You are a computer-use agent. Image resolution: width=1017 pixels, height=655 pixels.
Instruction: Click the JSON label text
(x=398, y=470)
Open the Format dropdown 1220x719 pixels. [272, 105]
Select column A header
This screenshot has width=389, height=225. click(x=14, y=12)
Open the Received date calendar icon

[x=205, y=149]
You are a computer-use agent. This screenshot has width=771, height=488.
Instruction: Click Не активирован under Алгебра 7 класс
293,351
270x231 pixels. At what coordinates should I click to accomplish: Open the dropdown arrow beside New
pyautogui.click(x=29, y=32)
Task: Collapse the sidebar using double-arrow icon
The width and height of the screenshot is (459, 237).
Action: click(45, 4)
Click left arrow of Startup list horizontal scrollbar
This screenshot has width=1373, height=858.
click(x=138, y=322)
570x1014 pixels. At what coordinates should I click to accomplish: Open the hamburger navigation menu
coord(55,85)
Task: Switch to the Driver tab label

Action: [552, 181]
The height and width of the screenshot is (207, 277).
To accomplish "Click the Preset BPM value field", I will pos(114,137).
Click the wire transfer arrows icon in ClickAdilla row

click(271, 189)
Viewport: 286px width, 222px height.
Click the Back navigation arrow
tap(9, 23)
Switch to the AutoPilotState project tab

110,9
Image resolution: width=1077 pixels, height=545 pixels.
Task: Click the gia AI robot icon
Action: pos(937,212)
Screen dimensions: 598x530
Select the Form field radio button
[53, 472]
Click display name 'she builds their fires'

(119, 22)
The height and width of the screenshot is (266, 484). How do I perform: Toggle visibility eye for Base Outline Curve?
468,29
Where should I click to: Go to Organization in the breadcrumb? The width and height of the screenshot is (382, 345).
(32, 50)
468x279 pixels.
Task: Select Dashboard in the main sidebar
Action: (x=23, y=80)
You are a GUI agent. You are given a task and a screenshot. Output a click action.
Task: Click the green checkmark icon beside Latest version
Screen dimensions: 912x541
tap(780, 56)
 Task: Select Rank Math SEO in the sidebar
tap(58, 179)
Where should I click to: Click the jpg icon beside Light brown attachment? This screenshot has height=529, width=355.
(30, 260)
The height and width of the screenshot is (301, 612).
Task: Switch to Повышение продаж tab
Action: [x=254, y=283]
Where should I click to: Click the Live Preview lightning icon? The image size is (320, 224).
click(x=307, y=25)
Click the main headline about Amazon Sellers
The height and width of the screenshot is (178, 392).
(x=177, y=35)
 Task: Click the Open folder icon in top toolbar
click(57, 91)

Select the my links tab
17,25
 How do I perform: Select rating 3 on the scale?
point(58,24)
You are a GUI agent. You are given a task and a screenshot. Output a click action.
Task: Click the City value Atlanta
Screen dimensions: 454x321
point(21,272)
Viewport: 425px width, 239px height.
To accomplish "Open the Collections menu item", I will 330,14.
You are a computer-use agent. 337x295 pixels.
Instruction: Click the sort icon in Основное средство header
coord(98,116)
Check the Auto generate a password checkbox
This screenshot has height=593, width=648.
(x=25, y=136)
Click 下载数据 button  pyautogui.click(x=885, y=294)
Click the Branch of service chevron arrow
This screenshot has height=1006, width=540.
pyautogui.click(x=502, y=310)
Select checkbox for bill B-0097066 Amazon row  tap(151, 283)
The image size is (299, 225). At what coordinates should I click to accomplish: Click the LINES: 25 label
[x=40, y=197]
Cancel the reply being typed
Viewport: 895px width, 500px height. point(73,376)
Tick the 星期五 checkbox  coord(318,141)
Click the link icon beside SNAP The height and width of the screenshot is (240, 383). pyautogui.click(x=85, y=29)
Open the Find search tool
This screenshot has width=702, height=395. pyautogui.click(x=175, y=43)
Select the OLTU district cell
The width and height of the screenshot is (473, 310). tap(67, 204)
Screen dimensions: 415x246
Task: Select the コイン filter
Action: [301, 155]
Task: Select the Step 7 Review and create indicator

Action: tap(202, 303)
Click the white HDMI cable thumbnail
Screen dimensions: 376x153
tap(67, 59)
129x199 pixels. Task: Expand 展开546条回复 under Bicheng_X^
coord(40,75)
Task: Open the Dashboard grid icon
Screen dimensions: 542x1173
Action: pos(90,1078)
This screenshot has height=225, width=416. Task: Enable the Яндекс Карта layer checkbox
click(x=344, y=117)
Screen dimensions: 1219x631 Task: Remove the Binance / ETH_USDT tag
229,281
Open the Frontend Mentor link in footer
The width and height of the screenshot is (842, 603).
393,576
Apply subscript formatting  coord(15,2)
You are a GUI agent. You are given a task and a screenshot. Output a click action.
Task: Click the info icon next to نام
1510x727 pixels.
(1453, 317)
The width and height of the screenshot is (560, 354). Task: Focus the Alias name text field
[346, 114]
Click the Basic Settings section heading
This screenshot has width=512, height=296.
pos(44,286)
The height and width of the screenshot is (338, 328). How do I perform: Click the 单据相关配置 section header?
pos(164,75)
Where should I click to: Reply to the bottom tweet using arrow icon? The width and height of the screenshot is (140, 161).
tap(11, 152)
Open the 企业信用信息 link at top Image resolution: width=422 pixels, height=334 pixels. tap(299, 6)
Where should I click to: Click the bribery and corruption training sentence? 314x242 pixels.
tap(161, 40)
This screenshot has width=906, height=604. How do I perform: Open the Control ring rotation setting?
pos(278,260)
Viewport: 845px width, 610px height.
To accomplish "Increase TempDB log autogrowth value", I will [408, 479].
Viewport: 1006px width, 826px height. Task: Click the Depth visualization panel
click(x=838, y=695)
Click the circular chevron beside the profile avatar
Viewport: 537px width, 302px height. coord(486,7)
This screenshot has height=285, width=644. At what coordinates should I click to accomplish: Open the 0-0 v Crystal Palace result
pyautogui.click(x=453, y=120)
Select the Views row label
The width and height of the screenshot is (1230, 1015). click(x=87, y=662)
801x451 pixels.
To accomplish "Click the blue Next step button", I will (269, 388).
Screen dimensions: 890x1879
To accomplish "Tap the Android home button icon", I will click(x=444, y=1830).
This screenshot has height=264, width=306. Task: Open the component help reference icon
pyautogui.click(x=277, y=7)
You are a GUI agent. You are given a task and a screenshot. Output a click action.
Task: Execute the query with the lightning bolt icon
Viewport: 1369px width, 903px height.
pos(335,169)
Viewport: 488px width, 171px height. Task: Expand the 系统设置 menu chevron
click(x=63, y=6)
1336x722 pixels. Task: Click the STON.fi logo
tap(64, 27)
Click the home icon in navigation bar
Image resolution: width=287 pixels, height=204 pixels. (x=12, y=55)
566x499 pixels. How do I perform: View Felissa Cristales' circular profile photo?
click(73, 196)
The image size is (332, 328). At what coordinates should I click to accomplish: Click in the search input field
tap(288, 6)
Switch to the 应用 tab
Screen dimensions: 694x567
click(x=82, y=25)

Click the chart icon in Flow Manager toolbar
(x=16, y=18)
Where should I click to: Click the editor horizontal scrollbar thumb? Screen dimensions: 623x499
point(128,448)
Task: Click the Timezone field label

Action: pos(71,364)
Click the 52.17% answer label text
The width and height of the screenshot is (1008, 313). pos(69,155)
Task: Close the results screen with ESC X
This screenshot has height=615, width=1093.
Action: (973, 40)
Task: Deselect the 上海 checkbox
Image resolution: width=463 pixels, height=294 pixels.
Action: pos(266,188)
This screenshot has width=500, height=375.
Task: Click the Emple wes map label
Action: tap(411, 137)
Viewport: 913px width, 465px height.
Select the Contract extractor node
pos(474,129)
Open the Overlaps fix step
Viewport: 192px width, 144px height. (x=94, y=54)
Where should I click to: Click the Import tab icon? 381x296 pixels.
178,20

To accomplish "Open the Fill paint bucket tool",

_ _ _ _

- **Exercise details**: Given the records above, restate word for word only the lines starting at the one with "Screen dimensions: 454x321" and ending at the one with "Click 下载数据 button".

- **Answer below**:
Screen dimensions: 454x321
point(21,272)
Viewport: 425px width, 239px height.
To accomplish "Open the Collections menu item", I will 330,14.
You are a computer-use agent. 337x295 pixels.
Instruction: Click the sort icon in Основное средство header
coord(98,116)
Check the Auto generate a password checkbox
This screenshot has height=593, width=648.
(x=25, y=136)
Click 下载数据 button  pyautogui.click(x=885, y=294)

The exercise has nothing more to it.